Enfin (et surtout), j’ai détesté la fin de ce livre. Cette fin a véritablement tout gâché pour moi. Sans trop rentrer dans les détails, histoire que vous conserviez un peu de suspense si vous décidiez de vous lancer dans cette lecture, je ne comprends simplement pas pourquoi un tel scénario dramatique a été mis en place. Je pense que certains personnages méritaient qu’on leur accorde plus de crédit, qu’il aurait été plus judicieux qu’il n’y ait pas autant de machinations pour en arriver là. Je crois comprendre qu’il était important ici de souligner l’envie d’évolution, l’amélioration souhaitée. Mais je ne partage pas la résolution adoptée.
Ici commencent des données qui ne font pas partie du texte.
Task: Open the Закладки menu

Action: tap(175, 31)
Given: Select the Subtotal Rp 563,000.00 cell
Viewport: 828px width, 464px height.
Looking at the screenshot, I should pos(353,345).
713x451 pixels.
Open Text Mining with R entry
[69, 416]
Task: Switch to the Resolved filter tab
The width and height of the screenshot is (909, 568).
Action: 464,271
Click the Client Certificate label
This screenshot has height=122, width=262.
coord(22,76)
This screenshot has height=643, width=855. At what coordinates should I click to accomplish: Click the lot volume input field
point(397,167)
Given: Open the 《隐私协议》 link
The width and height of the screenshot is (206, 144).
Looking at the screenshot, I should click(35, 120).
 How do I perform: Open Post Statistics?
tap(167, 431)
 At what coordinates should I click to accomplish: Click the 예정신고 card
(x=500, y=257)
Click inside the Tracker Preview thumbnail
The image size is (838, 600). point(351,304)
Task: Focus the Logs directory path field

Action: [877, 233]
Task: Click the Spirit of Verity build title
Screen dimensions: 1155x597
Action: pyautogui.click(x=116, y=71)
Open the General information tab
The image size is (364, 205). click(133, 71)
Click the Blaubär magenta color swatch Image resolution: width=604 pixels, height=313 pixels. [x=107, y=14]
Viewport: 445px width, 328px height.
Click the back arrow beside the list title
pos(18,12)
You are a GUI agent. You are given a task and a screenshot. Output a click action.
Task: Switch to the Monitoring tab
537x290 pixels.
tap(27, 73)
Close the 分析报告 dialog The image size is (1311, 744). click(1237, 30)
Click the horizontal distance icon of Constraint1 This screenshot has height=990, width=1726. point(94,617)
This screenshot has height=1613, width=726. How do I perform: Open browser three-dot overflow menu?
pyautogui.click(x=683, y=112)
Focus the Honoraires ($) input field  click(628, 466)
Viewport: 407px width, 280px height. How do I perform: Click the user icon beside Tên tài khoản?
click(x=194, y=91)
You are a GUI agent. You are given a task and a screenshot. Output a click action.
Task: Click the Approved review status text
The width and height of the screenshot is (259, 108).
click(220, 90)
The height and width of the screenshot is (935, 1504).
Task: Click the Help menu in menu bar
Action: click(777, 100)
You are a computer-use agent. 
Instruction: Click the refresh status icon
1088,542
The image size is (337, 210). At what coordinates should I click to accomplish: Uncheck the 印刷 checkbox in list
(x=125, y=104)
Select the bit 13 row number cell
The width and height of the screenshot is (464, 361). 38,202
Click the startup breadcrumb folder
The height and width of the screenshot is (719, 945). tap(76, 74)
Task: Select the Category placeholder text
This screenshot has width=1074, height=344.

Si je suis vraiment, vraiment, vraiment honnête, je ne peux pas dire que j’ai aimé cette histoire, ni que celle-ci, dans sa globalité, était malgré tout acceptable pour moi. Je désapprouve complètement les choix faits par certains personnages, même si je crois comprendre/entendre leur point de vue, l’idée de choisir une vie meilleure (mais pour qui au juste ?).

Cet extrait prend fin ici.